To swell these anti-PT mobilizations, the bitch of fascism, “always in heat”, was summoned. Consequently, all kinds of obscurantism could finally come out of the closet. Dictatorship widows were no longer intimidated to take to the streets to ask for a military coup. Hate speech against the poor has become increasingly common on social media. Racists, homophobes and misogynists felt free to reverberate their prejudiced ideas. Finally, the darkest part of the human personality, designated by Jung as the “shadow”, came to the surface. Remembering one of the slogans of the June Days: the “giant woke up”, but he was authoritarian, exclusive, homophobic, sexist, racist and moralistic. It would be better if he stayed asleep!
Meanwhile – either out of political naivety or mere electoral opportunism (because it believed that it would occupy the PT’s place as the main organization of the progressive field) – a good part of the left sided with the anti-PTism propagated by the right and did not denounce the dangers that were already announced in this authoritarian shift in Brazilian society (with another coup d'état on the horizon). Indirectly, from Trojan Horses such as the “Não vai ter Copa” movement, this left contributed to the current rise of fascism in Brazil.
Undoubtedly, the politician who raised the most dividends with anti-PTism, with June 2013 and the subsequent Coup of 2016 was Jair Bolsonaro (until then a lower-clergy parliamentarian, best known for his controversial appearances on popular television programs, where, in a caricature, propagated his extremist ideas). However, this was not something planned. The objective of the campaign against the PT was the return of the traditional right to power (PSDB, for example). Ex-president Lula summed it up well: “They planted Aécio and reaped Bolsonaro, the by-product of hatred against the PT”.
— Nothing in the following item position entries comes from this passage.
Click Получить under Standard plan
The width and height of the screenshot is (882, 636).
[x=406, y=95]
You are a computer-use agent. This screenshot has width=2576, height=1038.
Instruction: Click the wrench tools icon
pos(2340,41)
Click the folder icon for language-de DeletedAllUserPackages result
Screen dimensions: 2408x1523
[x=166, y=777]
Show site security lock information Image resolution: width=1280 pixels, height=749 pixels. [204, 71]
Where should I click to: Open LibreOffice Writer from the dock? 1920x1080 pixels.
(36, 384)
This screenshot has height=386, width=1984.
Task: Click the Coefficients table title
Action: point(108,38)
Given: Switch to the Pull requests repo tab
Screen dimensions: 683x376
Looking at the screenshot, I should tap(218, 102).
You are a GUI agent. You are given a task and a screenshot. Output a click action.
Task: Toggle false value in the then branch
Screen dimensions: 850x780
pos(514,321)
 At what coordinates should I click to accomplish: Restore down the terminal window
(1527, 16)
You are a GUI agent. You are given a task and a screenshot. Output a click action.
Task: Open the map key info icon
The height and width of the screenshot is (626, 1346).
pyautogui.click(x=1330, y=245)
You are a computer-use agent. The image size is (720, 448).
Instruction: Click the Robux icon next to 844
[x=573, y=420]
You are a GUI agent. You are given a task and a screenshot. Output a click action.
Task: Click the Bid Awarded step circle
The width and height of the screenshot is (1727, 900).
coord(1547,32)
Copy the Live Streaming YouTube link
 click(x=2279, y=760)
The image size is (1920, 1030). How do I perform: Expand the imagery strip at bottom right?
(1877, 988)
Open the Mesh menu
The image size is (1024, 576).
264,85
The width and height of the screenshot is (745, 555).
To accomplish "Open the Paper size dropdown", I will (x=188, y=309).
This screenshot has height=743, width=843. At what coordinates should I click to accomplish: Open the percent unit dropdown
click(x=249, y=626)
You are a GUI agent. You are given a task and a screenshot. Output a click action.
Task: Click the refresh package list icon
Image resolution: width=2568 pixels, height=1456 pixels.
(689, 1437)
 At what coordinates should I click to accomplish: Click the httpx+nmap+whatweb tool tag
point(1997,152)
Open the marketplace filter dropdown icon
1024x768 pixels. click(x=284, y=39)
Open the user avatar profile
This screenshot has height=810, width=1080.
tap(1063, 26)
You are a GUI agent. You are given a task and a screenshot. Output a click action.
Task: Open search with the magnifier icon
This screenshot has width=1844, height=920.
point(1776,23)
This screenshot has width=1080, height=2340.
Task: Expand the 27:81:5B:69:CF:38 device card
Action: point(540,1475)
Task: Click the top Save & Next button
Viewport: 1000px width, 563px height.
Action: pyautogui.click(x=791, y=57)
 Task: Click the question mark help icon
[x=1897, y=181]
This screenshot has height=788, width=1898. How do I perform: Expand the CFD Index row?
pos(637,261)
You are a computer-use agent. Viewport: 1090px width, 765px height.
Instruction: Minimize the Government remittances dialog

Released to “bite” the left, the bitch of fascism doesn't want to go back on a leash; nor be a supporting player in the national political scene. Its purpose is to dictate the course of the nation. In the face of this, those same individuals who helped free the bitch from fascism, today pretend to have nothing to do with it. But, remembering a popular expression, it is necessary to “name the oxen”. The hegemonic press (spokesperson for the “traditional right”), in its news, seeks to demonstrate a false indignation against the misogynistic speeches of Jair Bolsonaro; but, if necessary, he will support him in a possible second round against the PT (as he did in 2018). The anti-PT left, in order not to admit acting as a maneuvering mass of conservative forces, reverberates the fallacious hypothesis that the June 2013 Journeys were not responsible for the recent fascist rise in Brazil.
The fact is that, even though Jair Bolsonaro is defeated in the elections, Bolsonarism will continue as an obscurantist specter that haunts Brazilian society; whether sharing fake news in WhatsApp groups, intolerance of African-derived religions, refusing to give food to PT voters, pointing weapons at opponents or eliminating those who think differently. Sadly, the fascist Pandora's box is among us. Opening it was easy; closing it, on the other hand, is much more complex.
*Francisco Fernandes Ladeira is a doctoral candidate in geography at Unicamp. Author, among other books, of The ideology of international news (CRV).